Bring the obvious rations (bottled water, trail mix, bananas and the like), but also survival gear, such as a portable smartphone charger, trash bags for your rations, jackets and coats for cold fronts and rain, sunglasses, swimwear (in case you’re invited to a glitzy pool party) and comfortable footwear for extended periods of art perusing.

Avoiding Art Basel Miami Beach

If the tourist-clogged Miami Beach Convention Center isn’t your scene, here are three other art events coinciding with Art Basel Week.

The 15,000-square-foot art gallery Artechouse (736 Collins Ave., Miami Beach; $17-$24; Artechhouse.com) is like a “Star Trek” holodeck. Visitors can touch, draw on and walk through 10 interactive rooms filled with digital-art projections, such as pushing virtual grains of sand and walking through digital grass.

“The Art of Banksy” (Magic City Studios, 6301 NE Fourth Ave., Miami; $35.99-$49.99; BanksyExhibit.com) is one of Miami Art Week’s more controversial shows: an exhibition of 80 Banksy paintings, sculptures and screen prints created pre-2008. Steve Lazarides, the British street artist’s former agent, organized the unauthorized show without approval from Banksy, who reportedly refuses to charge admission to see his art.
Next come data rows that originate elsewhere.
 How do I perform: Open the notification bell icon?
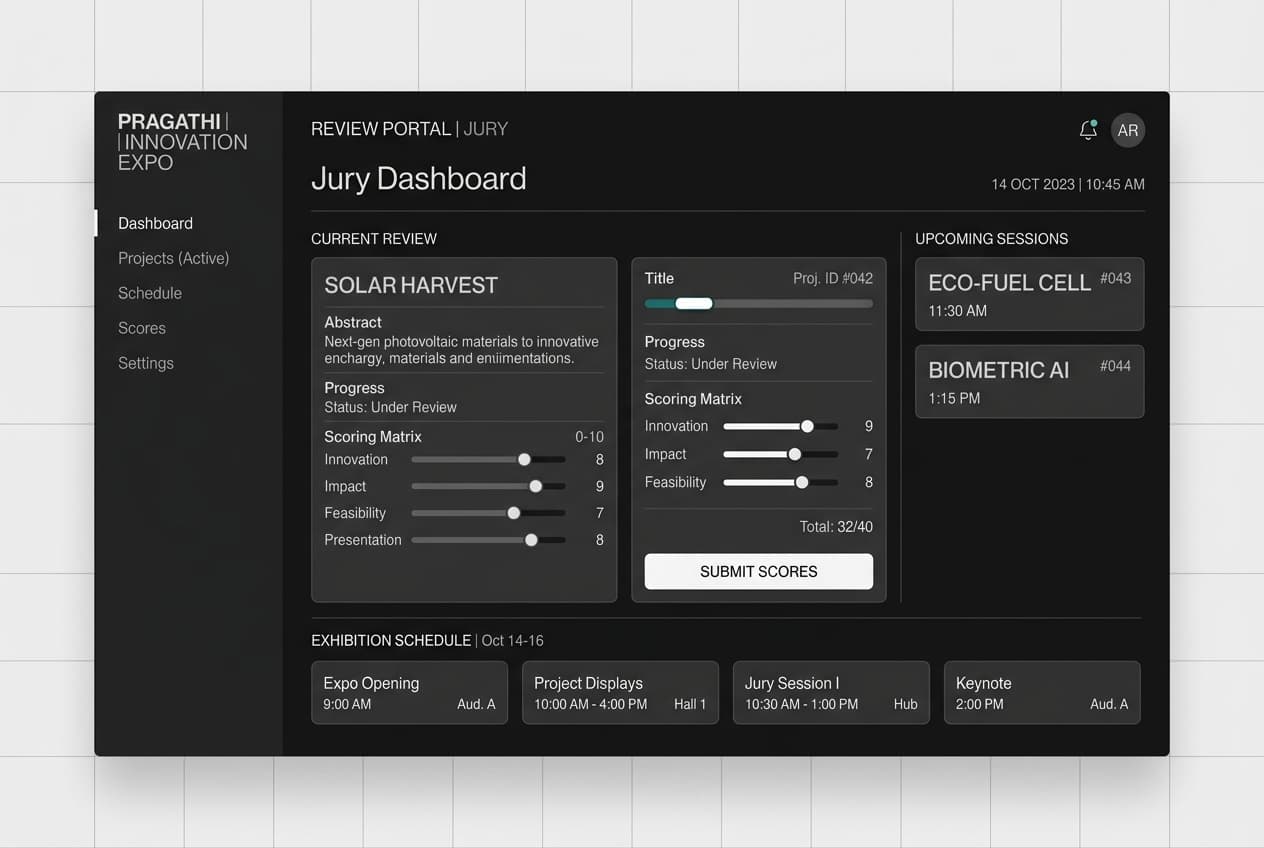(1088, 130)
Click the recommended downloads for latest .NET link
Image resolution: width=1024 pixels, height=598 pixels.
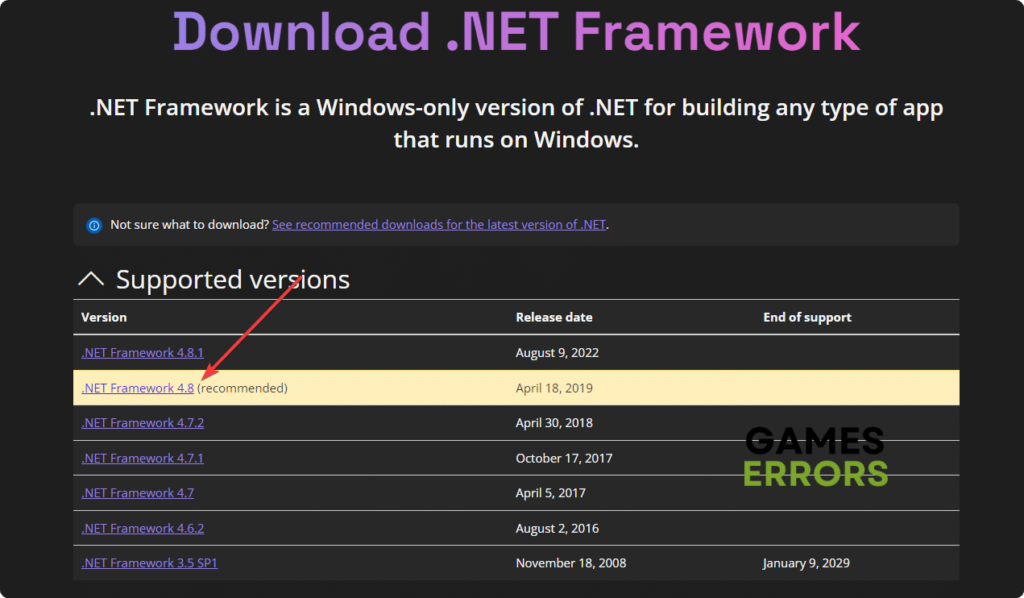[x=439, y=224]
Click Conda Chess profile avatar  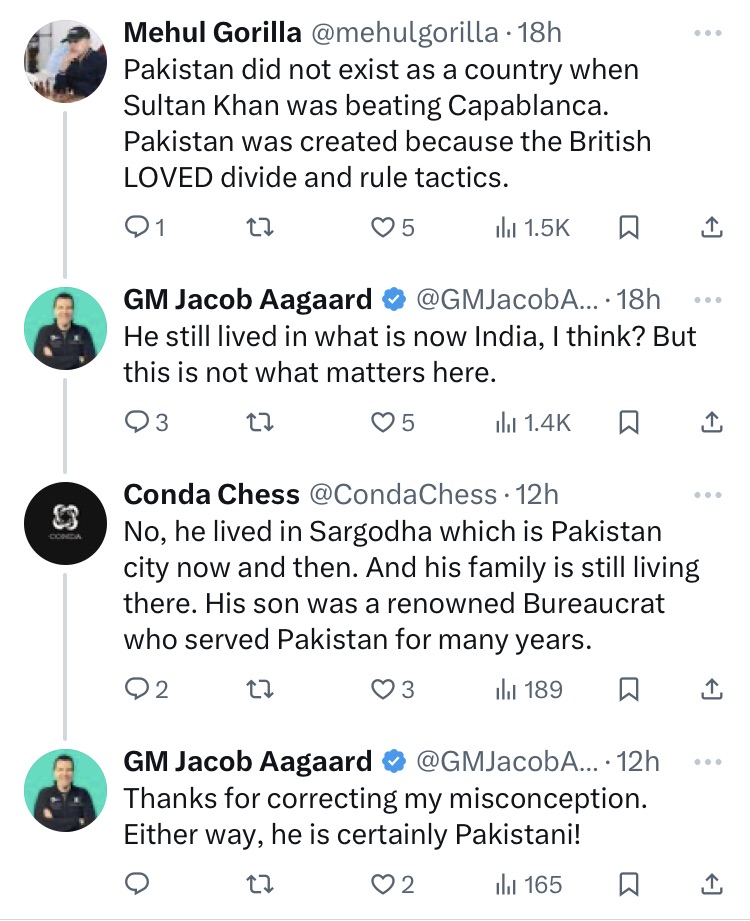tap(65, 518)
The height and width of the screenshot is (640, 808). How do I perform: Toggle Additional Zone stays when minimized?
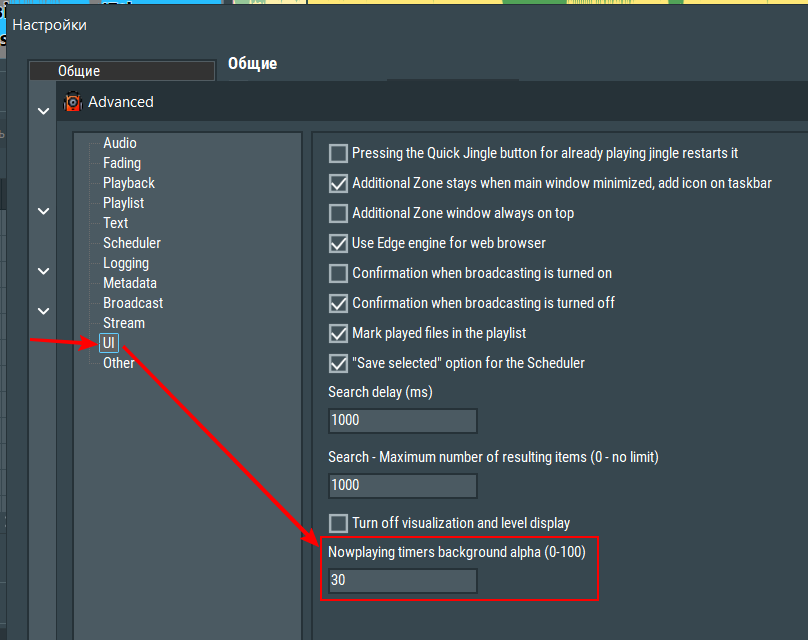(x=338, y=184)
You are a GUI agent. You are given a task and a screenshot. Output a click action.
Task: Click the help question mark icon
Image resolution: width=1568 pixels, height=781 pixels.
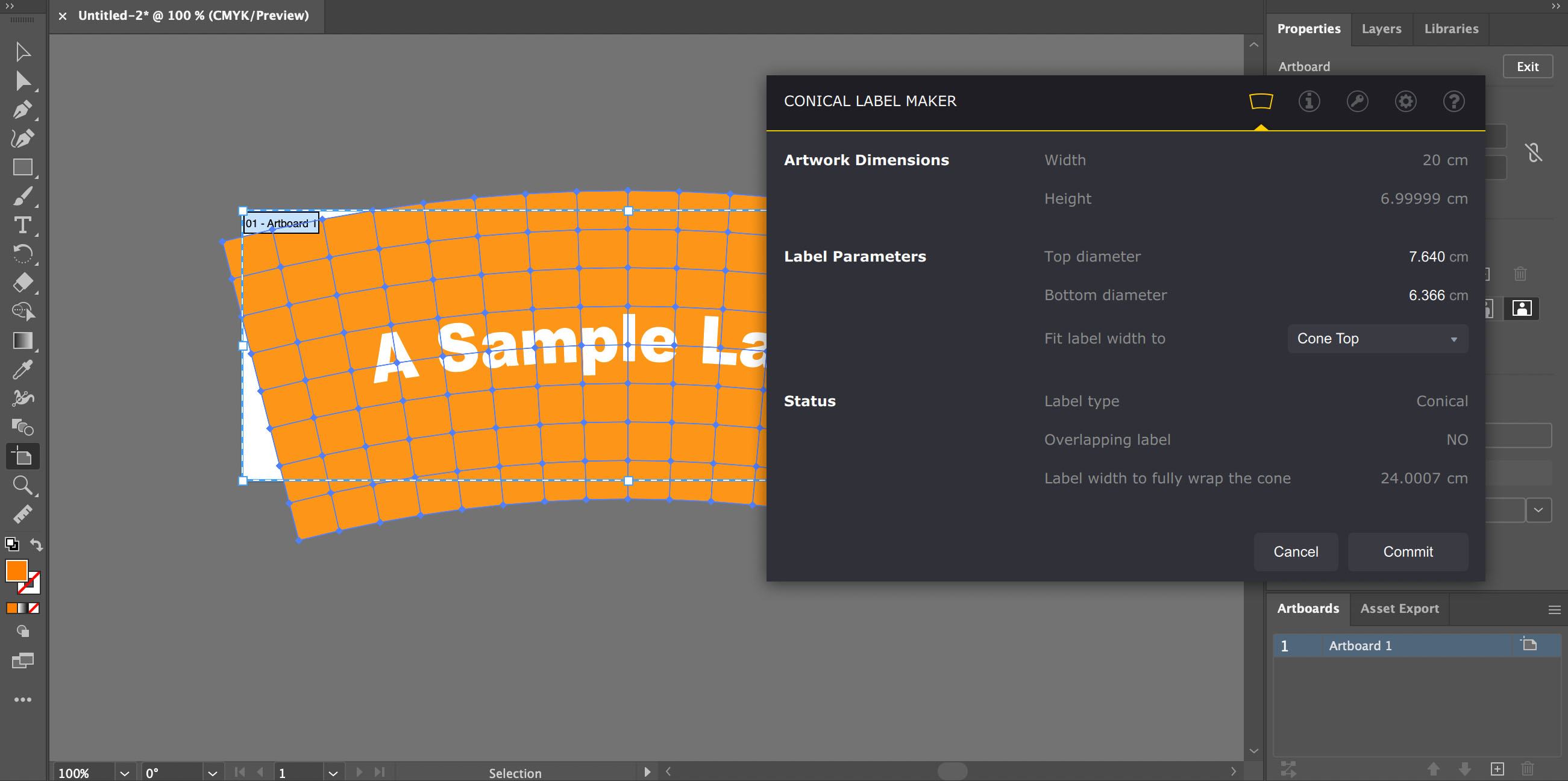click(1454, 101)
Art Plug Power House (1440 NW 21st St., Allapattah; $15-$20, $200-$1,500 for VIP; TheArtPlugPowerhouse.com), one of Art Basel’s countless temporary art fairs, somehow feels like Miami Art Week in a nutshell, or at least an Onion headline: an “experiential adult playground” inside a former police impound lot. Installations include a mechanical unicorn, a monster truck and motocross show and murals from 27 artists, including Miami’s own Aholsniffsglue.